CETTE THÉMATIQUE A ÉTÉ AU CENTRE D’UNE CONFÉRENCE ORGANISÉE DANS CETTE INSTITUTION UNIVERSITAIRE LE 9 JANVIER 2019. UNE CONFÉRENCE QUI A EU POUR POINT D’ORGUE LA DÉDICACE DE L’OUVRAGE COLLECTIF : « LES GRASSFIELDS DU CAMEROUN : DES FONDEMENTS CULTURELS AU DÉVELOPPEMENT HUMAIN », PUBLIÉ EN 2017 AUX ÉDITIONS CENTRE INTERNATIONAL DE RECHERCHE ET DE DOCUMENTATION SUR LES TRADITIONS ET DES LANGUES AFRICAINES (CERDOTOLA).
La question du développement est une problématique en actualité au sein des différents acteurs sociaux. Dans un contexte marqué par des luttes de reconnaissance des dynamiques sociales, la communauté universitaire de Dschang à travers la Faculté des Lettres et des Sciences Humaines scripte l’horizon en inscrivant cette thématique au centre une débat scientifique.
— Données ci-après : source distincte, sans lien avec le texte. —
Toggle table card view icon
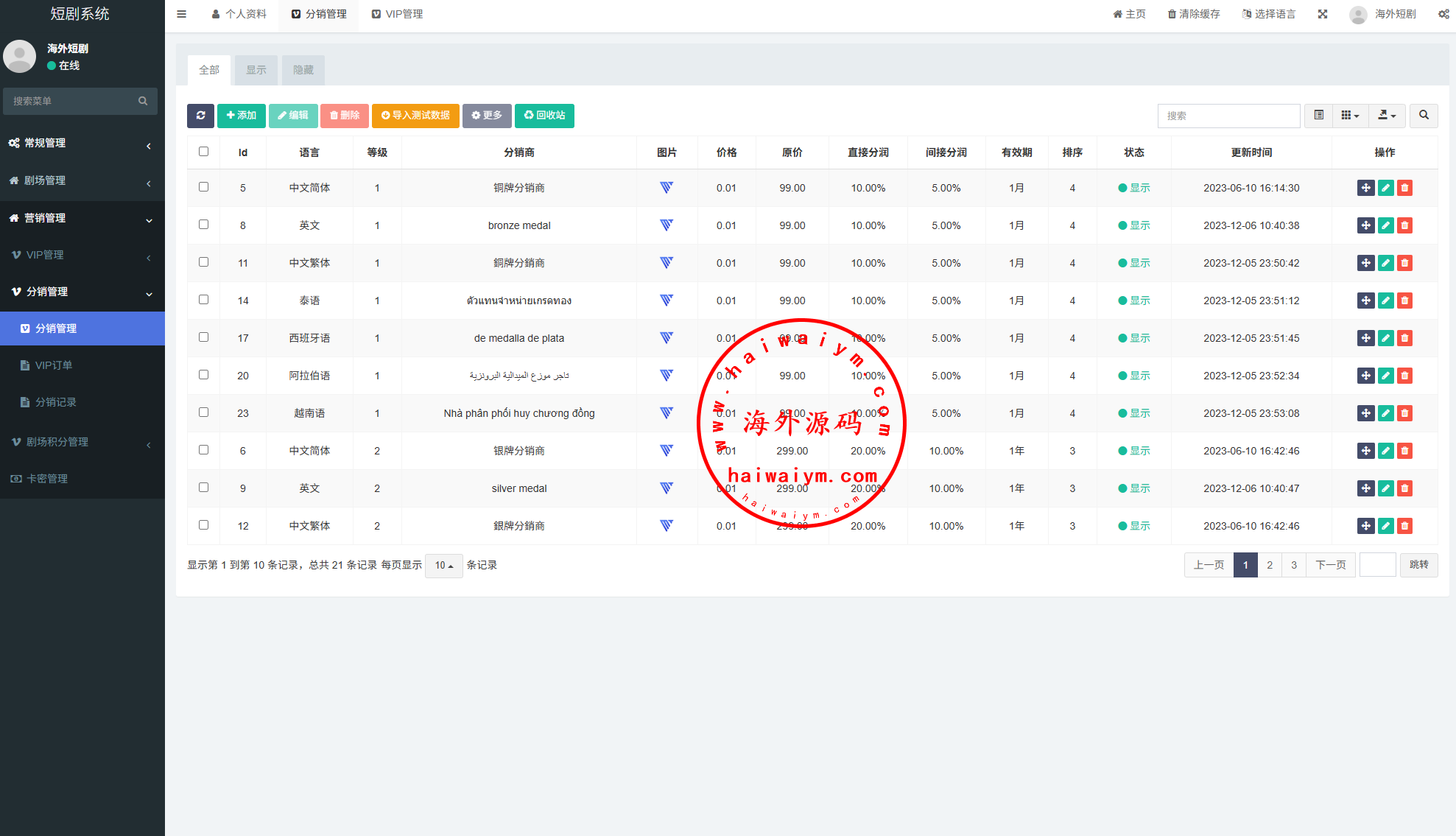Image resolution: width=1456 pixels, height=836 pixels. [1318, 116]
Avec plusieurs communautés linguistiques et culturelles, l’intellectuelle pense que la promotion de nos différences reste un facteur de développement.

« Vous savez que la diversité linguistique marche avec la diversité culturelle. La langue n’est que l’expression de la culture. Et la culture, c’est la vision que la population a du monde. Nous pensions qu’avec la diversité linguistique, chacun devrait rester dans son milieu atteindre le développement. On a la technologie qui est là mais c’est dans des langues étrangères et très peu de gens ou je peux même dire que les gens n’ont près que pas la maîtrise. Tout simplement parce que c’est dans les langues étrangères. Si on avait cette technologie dans nos langues, on pense que le développement économique et sociale pourrait aller plus rapidement », soutient le Prof. Anne Marie Dongo Semengue, linguiste camerounaise et représente du CERDOTOLA.